Sénégal, les pêcheurs de Dakar

Pour saisir l’âme de Dakar qui consomme 43 kg de poisson par an et par habitant, rien de tel qu’une escapade en ces points névralgiques que sont les plages ou officient les pêcheurs de Dakar. Sur les marché aux poissons se joue également une pièce ininterrompue faite d’allers-retours de pêcheurs, de négociations tarifaires et de promenades de badauds.

Autour du poisson

Il est 18h. Alors que les femmes s’accaparent les bacs de poissons pour les revendre à la criée ou les griller sur place, Moudou Dieye, termine sa journée et hisse sa pirogue sur la plage. A côté de lui, les enfants jouent dans l’eau souillée par la pêche et les déchets rejetés par le canal. Comme chaque jour depuis ses 15 ans, Moudou a passé sa journée à pêcher au large de Dakar, avant de passer le relais aux pêcheurs nocturnes. Ses deux seules journées de congés annuels sont la Korité (Aïd el Fitr) et la Tabaski (Aïd el Kebir).

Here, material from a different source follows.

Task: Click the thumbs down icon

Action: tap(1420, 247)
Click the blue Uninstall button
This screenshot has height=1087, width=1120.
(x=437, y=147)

"Les poissons que nous pêchons sont principalement vendus en Europe" nous explique-t’il, "environ 5 000 francs CFA (7,50 euros) pour le kilo de thiof (mérou). Sur la vente de poissons, nous reversons 25 000 francs CFA (37,50 euros) par jour au propriétaire de la pirogue pour la location et l’essence". Ainsi, Moudou peut espérer gagner entre 5000 et 10 000 francs CFA les bons jours. Parfois, il ne gagne rien car la pêche n’est pas bonne.

Les pêcheurs de Dakar, une économie menacée

A 40 ans, Moudou a bien du recul sur l’activité de la pêche au Sénégal et surtout, à Dakar. Il constate une baisse significative des prises en 10 ans. Issu d’une famille et d’une ethnie de pêcheurs, les Lébous (répartis entre Le Cap et St Louis), il doit naviguer de plus en plus loin pour trouver du poisson.

Fuyant la pollution côtière, les poissons vont de préférence vers le large. C’est justement là que les gros chalutiers et bateaux usines s’activent à vider l’océan ; ce qui rend le travail des Lébous de plus en plus difficile.

Ainsi, Moudou et son frère Elhadj, également pêcheur, ont du s’éloigner de 17 km des côtes aujourd’hui. Pour ne pas se perdre, ils ont toujours leur petit GPS. Quant aux gilets de sauvetage obligatoires, ils les ont perdus... Ils aimeraient changer de métier et s’orienter vers le commerce qui a les faveurs de la nouvelle génération. « Mes enfants vont à l’école et ne veulent pas devenir pêcheurs comme moi. Ils trouvent ce métier trop dur et mal payé » confie Moudou.

Elhadj, trentenaire avec 15 ans de pêche à son actif, a laissé son épouse à Thies et rentre chez lui un jour toutes les deux semaines. "C’est dur, mais il n’y a pas le choix". Il me raconte ses rêves d’Europe et ses deux tentatives pour rejoindre les Iles Canaries en bateau. "La première fois, j’ai été arrêté par les gardes-côtes espagnols. La deuxième fois, à peine arrivé au Maroc, le bateau a eu un problème et ils ont du faire demi-tour. Jamais je n’ai récupéré les 400 000 francs CFA du voyage (600 euros)".

Plusieurs de ses amis sont partis et ne sont jamais revenus. Il suppose qu’ils ont réussi...

Si de Zinquinchor à St Louis, on compte 15 327 pirogues sur 765 km, Dakar n’en compte tout de même pas moins de 1327.